Method m-bigearthnet F1 m-so2sat Top1 m-eurosat Top1 Avg.
DINOv3-B 55.48 - 93.3 -
TerraFM - 47.57 93.1 67.61
DEO 58.43 53.09 93.8 68.44

Ablation Study

Component Optical Avg. MS Avg. Overall Avg.
Base (MS self-distillation only) 77.87 60.44 69.16
+DINOv3 [cls] 79.07 (+1.20) 62.81 (+2.37) 70.94
+Separate optical path 81.20 (+2.13) 62.69 (-0.12) 71.95
+DINOv3 [p] 81.74 (+0.53) 62.46 72.10
+Optical augmentation 81.95 63.02 (+0.55) 72.48
+High-resolution optical 82.22 (+0.27) 63.51 (+0.50) 72.87

Key Findings

  1. Optical VFM distillation improves not only optical but also MS performance: Adding DINOv3 [cls] distillation yields +2.37 pp on MS average.
  2. Objective compatibility is critical: The contrastive self-distillation objective aligns naturally with DINOv3's training objective, enabling inherent feature space alignment (confirmed by PCA visualization in Figure 3).
  3. All components contribute cumulatively: Overall average improves from 69.16 (base) to 72.87 (full model), with each component contributing positively.
  4. DEO ranks first overall: Achieves the highest average rank across 11 benchmarks (Table 4), with only 87M parameters and 500K pre-training images.

Highlights & Insights

  1. Deep insight into objective compatibility: The student's pre-training objective should match that of the teacher model — this explains why MIM + VFM distillation (e.g., Copernicus-FM) underperforms contrastive distillation + VFM distillation.
  2. Exceptional efficiency: Trained on only 500K images (vs.

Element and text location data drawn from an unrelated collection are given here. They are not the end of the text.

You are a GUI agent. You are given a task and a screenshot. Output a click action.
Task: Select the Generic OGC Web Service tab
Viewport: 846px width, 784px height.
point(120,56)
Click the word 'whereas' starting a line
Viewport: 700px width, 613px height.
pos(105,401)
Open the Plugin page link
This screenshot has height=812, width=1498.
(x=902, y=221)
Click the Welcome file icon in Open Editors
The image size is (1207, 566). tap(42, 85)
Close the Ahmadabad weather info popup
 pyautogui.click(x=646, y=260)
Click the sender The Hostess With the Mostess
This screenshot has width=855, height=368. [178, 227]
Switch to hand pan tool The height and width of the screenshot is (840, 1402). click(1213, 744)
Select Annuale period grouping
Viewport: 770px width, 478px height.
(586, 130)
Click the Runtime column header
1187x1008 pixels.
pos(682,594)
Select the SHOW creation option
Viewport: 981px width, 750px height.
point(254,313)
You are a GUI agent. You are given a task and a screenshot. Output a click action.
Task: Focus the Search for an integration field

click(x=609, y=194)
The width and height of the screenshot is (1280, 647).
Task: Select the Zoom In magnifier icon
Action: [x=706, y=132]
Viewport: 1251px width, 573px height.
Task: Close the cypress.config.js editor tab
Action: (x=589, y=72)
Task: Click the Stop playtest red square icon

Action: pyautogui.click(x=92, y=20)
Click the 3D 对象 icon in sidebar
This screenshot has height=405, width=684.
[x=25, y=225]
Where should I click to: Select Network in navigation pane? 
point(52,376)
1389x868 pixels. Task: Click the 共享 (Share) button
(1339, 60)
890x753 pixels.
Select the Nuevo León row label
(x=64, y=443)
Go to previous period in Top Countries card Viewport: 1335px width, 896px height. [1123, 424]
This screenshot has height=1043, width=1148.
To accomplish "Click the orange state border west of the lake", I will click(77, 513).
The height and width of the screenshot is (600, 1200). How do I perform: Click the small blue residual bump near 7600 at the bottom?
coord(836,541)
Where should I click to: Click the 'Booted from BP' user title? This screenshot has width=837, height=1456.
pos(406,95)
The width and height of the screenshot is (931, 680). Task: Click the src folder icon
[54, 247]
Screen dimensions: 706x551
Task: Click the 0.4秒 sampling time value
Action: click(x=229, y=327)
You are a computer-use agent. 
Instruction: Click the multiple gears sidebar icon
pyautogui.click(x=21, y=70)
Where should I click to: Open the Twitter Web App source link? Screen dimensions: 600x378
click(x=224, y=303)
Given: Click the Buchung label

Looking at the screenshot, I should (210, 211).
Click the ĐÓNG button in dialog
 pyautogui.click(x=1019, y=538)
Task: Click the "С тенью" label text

TerraFM's 18M), with 87M parameters (vs. DINOv3-LS's 303M) and 100 epochs on 16× A100s, yet achieves comprehensive state-of-the-art results.
  3. Non-destructive multimodality: Incorporating MS capability does not sacrifice optical performance — a rare quality in multimodal foundation models.
  4. Swin over ViT: The finer feature resolution from patch size 4 is critical for dense prediction tasks; cross-architecture distillation from a ViT teacher to a Swin student is shown to be effective.

Limitations & Future Work

  1. Limited to 10 Sentinel-2 bands: SAR, thermal infrared, and other modalities are not addressed.
  2. Spatial resolution constraint: Sentinel-2's native 10–60 m resolution limits applications; while high-resolution optical data partially replaces low-resolution bands, MS bands remain low-resolution.
  3. Geographic bias in fMoW: The dataset primarily covers certain regions; generalization to polar, oceanic, and other underrepresented areas remains unknown.
  4. Whether larger student models could further benefit from this framework is left unexplored.
  • DINOv3: The latest vision foundation model with particular attention to remote sensing — DEO demonstrates the merit of efficiently leveraging its knowledge rather than competing from scratch.
  • Coding Rate Regularization: Derived from MCR² (Ma et al.), it replaces negative sampling/temperature scaling in conventional contrastive learning, preventing representation collapse more elegantly.
  • Implications for the EO community: Rather than investing enormous compute to train MS foundation models from scratch, efficiently absorbing knowledge from existing VFMs via distillation points toward a sustainable EO foundation model ecosystem.

Rating

⭐⭐⭐⭐⭐ — Insightful (objective compatibility), highly efficient (SOTA with only 500K images), and experimentally comprehensive (11 datasets across 3 tasks). An outstanding contribution to the remote sensing foundation model literature.